TASK PROMPT:
Taking the listing below, restate word for word each line from the line with "Increase the Top value with up arrow" to the line with "Task: Click the 写真130枚 約242MB summary card", ends included, and stop there.

SUPPLIED DATA:
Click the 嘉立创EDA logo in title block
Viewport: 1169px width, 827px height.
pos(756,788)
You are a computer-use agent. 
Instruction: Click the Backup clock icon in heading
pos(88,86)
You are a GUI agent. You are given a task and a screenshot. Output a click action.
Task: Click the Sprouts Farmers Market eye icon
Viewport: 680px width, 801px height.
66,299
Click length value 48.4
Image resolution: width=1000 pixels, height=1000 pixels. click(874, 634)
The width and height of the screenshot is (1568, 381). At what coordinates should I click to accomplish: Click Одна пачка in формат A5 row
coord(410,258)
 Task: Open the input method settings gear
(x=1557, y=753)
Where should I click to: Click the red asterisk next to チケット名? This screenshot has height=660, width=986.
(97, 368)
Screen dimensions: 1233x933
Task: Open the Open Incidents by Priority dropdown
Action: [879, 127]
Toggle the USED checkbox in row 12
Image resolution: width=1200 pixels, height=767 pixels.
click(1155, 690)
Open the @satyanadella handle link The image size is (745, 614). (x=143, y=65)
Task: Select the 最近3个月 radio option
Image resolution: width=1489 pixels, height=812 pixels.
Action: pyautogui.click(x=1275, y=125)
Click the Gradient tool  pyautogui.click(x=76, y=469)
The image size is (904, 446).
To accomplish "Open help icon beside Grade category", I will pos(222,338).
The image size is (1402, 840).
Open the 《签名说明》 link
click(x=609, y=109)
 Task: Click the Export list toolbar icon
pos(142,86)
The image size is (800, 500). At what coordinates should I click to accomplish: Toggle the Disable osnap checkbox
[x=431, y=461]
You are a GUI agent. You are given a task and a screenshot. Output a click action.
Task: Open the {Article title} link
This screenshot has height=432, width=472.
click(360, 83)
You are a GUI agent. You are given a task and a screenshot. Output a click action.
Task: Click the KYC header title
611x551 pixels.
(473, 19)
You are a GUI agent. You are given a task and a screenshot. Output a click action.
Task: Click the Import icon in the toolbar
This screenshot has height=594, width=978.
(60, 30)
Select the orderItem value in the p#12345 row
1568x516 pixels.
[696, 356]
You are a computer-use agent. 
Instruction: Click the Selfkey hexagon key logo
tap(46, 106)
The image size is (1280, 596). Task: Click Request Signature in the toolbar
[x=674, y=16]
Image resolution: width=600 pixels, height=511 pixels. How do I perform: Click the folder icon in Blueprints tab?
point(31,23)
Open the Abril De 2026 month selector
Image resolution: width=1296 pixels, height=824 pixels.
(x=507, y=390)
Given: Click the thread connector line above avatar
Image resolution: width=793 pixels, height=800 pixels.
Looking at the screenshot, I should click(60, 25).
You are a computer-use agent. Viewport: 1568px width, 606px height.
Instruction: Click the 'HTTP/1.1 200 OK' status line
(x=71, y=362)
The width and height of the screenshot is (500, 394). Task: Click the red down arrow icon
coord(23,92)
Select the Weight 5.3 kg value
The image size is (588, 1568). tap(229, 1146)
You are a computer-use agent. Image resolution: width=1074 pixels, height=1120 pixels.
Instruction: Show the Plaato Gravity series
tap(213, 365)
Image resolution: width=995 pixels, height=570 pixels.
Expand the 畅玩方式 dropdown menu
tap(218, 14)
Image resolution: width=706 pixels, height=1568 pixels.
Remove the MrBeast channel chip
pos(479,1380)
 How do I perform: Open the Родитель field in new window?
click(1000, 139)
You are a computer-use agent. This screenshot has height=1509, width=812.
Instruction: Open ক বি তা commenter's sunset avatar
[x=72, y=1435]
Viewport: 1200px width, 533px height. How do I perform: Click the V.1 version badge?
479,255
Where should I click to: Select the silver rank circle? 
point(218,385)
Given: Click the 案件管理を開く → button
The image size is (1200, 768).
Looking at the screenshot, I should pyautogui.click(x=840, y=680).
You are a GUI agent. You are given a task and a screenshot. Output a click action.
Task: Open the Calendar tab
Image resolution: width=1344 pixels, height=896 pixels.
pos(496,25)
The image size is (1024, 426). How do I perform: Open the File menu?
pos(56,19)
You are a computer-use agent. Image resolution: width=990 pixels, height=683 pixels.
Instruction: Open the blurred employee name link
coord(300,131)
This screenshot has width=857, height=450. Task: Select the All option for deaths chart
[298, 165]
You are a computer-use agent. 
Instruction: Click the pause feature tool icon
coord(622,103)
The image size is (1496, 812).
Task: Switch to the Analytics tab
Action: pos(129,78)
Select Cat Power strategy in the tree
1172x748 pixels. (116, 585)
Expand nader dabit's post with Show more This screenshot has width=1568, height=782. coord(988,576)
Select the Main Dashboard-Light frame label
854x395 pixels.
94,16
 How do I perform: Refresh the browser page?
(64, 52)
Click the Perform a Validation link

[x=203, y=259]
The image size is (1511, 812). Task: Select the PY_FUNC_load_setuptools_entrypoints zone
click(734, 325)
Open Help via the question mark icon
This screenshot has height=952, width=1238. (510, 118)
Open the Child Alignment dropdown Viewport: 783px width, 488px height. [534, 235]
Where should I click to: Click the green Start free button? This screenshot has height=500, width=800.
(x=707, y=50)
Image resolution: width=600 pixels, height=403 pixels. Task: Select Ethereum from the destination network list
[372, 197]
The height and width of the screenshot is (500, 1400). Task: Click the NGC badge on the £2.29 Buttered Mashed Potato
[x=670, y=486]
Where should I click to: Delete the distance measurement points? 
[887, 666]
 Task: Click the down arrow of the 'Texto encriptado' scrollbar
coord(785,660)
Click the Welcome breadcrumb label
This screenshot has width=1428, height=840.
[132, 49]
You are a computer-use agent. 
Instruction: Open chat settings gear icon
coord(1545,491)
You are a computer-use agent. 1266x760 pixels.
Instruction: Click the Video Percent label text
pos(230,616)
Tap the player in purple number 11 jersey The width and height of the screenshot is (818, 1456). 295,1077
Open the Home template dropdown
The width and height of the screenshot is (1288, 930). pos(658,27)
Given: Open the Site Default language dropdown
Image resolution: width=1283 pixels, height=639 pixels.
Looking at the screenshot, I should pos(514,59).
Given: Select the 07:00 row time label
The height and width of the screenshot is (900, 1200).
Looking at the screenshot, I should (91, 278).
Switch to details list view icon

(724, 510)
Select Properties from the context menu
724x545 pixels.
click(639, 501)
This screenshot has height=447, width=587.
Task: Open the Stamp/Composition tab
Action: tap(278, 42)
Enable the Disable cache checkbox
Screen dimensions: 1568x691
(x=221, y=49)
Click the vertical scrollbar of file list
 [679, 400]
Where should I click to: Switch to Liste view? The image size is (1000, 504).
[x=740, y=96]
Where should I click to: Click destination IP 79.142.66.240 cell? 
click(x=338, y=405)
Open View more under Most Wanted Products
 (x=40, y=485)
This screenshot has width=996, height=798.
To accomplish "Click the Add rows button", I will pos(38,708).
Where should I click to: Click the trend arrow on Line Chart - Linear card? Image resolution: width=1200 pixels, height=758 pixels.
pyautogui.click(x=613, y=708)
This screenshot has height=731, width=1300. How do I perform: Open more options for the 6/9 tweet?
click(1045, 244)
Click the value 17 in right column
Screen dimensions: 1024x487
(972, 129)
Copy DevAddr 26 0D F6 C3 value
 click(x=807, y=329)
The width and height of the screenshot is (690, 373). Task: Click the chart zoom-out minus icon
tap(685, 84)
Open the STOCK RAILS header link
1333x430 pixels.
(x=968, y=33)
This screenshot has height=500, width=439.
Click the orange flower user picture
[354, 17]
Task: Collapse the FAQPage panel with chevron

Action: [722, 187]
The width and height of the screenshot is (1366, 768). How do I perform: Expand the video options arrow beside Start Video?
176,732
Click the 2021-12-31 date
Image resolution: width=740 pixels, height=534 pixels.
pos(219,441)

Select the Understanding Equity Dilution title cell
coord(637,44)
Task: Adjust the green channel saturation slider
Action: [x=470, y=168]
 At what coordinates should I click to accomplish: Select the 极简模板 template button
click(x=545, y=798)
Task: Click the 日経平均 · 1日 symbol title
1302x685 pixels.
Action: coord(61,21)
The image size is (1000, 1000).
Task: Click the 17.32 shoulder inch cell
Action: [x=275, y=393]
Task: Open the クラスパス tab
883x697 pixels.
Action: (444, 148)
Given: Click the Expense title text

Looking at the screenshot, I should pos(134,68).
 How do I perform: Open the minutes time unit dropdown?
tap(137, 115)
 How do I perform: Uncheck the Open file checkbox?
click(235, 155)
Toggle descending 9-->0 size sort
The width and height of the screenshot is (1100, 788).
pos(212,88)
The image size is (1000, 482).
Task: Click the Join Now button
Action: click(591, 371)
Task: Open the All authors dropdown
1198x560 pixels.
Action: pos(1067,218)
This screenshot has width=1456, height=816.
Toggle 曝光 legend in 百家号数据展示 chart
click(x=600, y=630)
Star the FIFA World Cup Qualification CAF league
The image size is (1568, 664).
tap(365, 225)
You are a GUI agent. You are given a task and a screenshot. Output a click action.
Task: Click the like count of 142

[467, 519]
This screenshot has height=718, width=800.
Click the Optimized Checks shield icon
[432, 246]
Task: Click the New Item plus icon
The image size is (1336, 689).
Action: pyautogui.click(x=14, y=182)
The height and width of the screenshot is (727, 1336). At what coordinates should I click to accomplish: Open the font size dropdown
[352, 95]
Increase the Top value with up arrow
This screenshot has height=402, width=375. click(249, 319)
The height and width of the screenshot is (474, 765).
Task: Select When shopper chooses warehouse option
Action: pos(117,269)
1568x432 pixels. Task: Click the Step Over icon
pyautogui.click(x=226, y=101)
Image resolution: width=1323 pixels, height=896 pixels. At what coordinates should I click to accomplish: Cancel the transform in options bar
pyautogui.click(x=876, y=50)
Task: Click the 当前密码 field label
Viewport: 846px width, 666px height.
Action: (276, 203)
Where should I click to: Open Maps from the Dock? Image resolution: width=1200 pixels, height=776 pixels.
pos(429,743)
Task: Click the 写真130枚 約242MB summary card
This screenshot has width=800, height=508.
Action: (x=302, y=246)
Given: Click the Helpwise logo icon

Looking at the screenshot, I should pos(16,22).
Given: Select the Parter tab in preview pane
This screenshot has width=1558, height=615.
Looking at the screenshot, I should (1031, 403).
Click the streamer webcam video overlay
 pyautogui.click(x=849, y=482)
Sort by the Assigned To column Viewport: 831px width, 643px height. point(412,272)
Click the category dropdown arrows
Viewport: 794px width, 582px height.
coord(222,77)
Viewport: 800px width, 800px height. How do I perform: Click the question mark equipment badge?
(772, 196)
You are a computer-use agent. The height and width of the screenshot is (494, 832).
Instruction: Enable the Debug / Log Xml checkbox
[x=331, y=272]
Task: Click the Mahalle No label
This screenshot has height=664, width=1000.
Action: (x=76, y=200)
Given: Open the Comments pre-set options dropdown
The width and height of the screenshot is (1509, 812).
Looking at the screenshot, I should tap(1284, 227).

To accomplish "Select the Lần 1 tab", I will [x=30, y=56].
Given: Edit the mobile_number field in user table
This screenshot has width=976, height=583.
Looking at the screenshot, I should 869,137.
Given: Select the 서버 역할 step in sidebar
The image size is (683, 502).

TASK OUTPUT:
Increase the Top value with up arrow
This screenshot has height=402, width=375. click(249, 319)
The height and width of the screenshot is (474, 765).
Task: Select When shopper chooses warehouse option
Action: pos(117,269)
1568x432 pixels. Task: Click the Step Over icon
pyautogui.click(x=226, y=101)
Image resolution: width=1323 pixels, height=896 pixels. At what coordinates should I click to accomplish: Cancel the transform in options bar
pyautogui.click(x=876, y=50)
Task: Click the 当前密码 field label
Viewport: 846px width, 666px height.
Action: (276, 203)
Where should I click to: Open Maps from the Dock? Image resolution: width=1200 pixels, height=776 pixels.
pos(429,743)
Task: Click the 写真130枚 約242MB summary card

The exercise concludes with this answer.